▸ EXTRACTED INFORMATION:

=-=-=

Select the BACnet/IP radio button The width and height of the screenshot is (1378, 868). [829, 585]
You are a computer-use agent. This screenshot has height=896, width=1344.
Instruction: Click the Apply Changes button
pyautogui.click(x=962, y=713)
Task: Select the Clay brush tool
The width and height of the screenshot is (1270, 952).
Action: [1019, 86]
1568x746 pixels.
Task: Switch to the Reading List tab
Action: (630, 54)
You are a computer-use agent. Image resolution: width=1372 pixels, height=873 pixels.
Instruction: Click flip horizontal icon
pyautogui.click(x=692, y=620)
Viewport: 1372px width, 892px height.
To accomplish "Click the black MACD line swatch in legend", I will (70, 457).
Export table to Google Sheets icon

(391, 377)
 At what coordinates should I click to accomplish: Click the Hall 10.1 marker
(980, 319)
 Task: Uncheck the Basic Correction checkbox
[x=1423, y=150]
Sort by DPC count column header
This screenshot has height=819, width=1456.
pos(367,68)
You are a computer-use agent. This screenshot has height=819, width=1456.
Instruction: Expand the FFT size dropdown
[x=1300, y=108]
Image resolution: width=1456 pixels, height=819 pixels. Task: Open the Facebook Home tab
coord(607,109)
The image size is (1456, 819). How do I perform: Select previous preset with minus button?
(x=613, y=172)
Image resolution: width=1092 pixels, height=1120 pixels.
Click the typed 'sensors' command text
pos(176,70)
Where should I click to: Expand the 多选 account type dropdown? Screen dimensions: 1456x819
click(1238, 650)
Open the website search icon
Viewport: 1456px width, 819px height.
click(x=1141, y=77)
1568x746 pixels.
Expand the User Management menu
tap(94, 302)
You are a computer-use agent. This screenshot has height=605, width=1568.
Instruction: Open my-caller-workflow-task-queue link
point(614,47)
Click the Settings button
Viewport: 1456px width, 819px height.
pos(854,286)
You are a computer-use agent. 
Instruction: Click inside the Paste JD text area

=-=-=

▸ INSTRUCTIONS FOR THE TASK: Write out the records above exactly, from the opening line to the line with "Task: Select the Clay brush tool", including both, with nothing added.

▸ TASK OUTPUT:
Select the BACnet/IP radio button The width and height of the screenshot is (1378, 868). [829, 585]
You are a computer-use agent. This screenshot has height=896, width=1344.
Instruction: Click the Apply Changes button
pyautogui.click(x=962, y=713)
Task: Select the Clay brush tool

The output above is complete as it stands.